[Data items]

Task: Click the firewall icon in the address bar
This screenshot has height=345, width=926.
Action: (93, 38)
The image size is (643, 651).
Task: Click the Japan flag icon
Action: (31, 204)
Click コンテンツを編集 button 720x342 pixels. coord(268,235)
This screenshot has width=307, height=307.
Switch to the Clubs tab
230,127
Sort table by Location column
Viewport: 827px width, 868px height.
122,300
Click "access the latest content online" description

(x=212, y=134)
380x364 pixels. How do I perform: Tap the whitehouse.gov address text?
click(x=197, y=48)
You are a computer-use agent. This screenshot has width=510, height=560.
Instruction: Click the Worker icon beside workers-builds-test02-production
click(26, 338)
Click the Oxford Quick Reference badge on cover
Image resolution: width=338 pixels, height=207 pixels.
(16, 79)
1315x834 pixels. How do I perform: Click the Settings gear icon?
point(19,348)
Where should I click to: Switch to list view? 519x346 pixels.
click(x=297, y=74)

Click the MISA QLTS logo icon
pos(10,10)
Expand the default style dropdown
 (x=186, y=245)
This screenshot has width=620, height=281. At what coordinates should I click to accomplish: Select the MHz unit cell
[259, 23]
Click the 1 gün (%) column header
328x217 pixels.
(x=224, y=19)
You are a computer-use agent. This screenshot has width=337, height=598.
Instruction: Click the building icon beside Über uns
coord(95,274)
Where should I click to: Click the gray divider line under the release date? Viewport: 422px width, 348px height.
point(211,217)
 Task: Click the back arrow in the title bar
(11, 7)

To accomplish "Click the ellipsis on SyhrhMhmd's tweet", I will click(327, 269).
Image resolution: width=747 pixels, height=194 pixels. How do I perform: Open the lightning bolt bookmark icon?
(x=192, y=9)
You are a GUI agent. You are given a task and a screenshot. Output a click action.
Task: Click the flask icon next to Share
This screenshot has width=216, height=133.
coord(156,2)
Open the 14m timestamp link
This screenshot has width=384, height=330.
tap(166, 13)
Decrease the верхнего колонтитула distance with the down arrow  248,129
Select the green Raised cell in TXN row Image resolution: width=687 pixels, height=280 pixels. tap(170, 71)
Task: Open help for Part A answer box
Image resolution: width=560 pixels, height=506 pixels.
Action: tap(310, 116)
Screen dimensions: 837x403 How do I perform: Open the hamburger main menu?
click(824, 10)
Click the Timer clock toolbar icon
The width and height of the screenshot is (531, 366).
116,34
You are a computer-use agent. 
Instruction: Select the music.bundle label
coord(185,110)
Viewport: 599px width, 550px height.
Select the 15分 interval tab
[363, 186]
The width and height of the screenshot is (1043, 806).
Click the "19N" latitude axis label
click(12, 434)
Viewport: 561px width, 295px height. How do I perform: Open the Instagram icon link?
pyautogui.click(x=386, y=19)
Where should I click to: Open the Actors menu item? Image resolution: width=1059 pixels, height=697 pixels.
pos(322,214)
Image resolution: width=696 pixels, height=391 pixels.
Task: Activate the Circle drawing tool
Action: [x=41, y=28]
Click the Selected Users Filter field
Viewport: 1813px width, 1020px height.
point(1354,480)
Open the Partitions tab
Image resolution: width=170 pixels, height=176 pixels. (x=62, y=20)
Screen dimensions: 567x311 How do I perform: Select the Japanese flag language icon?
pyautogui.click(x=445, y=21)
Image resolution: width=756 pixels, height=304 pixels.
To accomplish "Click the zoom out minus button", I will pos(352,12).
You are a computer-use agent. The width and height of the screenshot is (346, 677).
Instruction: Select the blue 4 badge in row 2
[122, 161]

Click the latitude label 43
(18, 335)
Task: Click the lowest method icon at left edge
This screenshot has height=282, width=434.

What you have to do: Each record above has to be retyped exactly, with nothing left out.

Solved exercise:
Task: Click the firewall icon in the address bar
This screenshot has height=345, width=926.
Action: (93, 38)
The image size is (643, 651).
Task: Click the Japan flag icon
Action: (31, 204)
Click コンテンツを編集 button 720x342 pixels. coord(268,235)
This screenshot has width=307, height=307.
Switch to the Clubs tab
230,127
Sort table by Location column
Viewport: 827px width, 868px height.
122,300
Click "access the latest content online" description

(x=212, y=134)
380x364 pixels. How do I perform: Tap the whitehouse.gov address text?
click(x=197, y=48)
You are a computer-use agent. This screenshot has width=510, height=560.
Instruction: Click the Worker icon beside workers-builds-test02-production
click(26, 338)
Click the Oxford Quick Reference badge on cover
Image resolution: width=338 pixels, height=207 pixels.
(16, 79)
1315x834 pixels. How do I perform: Click the Settings gear icon?
point(19,348)
Where should I click to: Switch to list view? 519x346 pixels.
click(x=297, y=74)

Click the MISA QLTS logo icon
pos(10,10)
Expand the default style dropdown
 (x=186, y=245)
This screenshot has width=620, height=281. At what coordinates should I click to accomplish: Select the MHz unit cell
[259, 23]
Click the 1 gün (%) column header
328x217 pixels.
(x=224, y=19)
You are a computer-use agent. This screenshot has width=337, height=598.
Instruction: Click the building icon beside Über uns
coord(95,274)
Where should I click to: Click the gray divider line under the release date? Viewport: 422px width, 348px height.
point(211,217)
 Task: Click the back arrow in the title bar
(11, 7)

To accomplish "Click the ellipsis on SyhrhMhmd's tweet", I will click(327, 269).
Image resolution: width=747 pixels, height=194 pixels. How do I perform: Open the lightning bolt bookmark icon?
(x=192, y=9)
You are a GUI agent. You are given a task and a screenshot. Output a click action.
Task: Click the flask icon next to Share
This screenshot has width=216, height=133.
coord(156,2)
Open the 14m timestamp link
This screenshot has width=384, height=330.
tap(166, 13)
Decrease the верхнего колонтитула distance with the down arrow  248,129
Select the green Raised cell in TXN row Image resolution: width=687 pixels, height=280 pixels. tap(170, 71)
Task: Open help for Part A answer box
Image resolution: width=560 pixels, height=506 pixels.
Action: tap(310, 116)
Screen dimensions: 837x403 How do I perform: Open the hamburger main menu?
click(824, 10)
Click the Timer clock toolbar icon
The width and height of the screenshot is (531, 366).
116,34
You are a computer-use agent. 
Instruction: Select the music.bundle label
coord(185,110)
Viewport: 599px width, 550px height.
Select the 15分 interval tab
[363, 186]
The width and height of the screenshot is (1043, 806).
Click the "19N" latitude axis label
click(12, 434)
Viewport: 561px width, 295px height. How do I perform: Open the Instagram icon link?
pyautogui.click(x=386, y=19)
Where should I click to: Open the Actors menu item? Image resolution: width=1059 pixels, height=697 pixels.
pos(322,214)
Image resolution: width=696 pixels, height=391 pixels.
Task: Activate the Circle drawing tool
Action: [x=41, y=28]
Click the Selected Users Filter field
Viewport: 1813px width, 1020px height.
point(1354,480)
Open the Partitions tab
Image resolution: width=170 pixels, height=176 pixels. (x=62, y=20)
Screen dimensions: 567x311 How do I perform: Select the Japanese flag language icon?
pyautogui.click(x=445, y=21)
Image resolution: width=756 pixels, height=304 pixels.
To accomplish "Click the zoom out minus button", I will pos(352,12).
You are a computer-use agent. The width and height of the screenshot is (346, 677).
Instruction: Select the blue 4 badge in row 2
[122, 161]

Click the latitude label 43
(18, 335)
Task: Click the lowest method icon at left edge
This screenshot has height=282, width=434.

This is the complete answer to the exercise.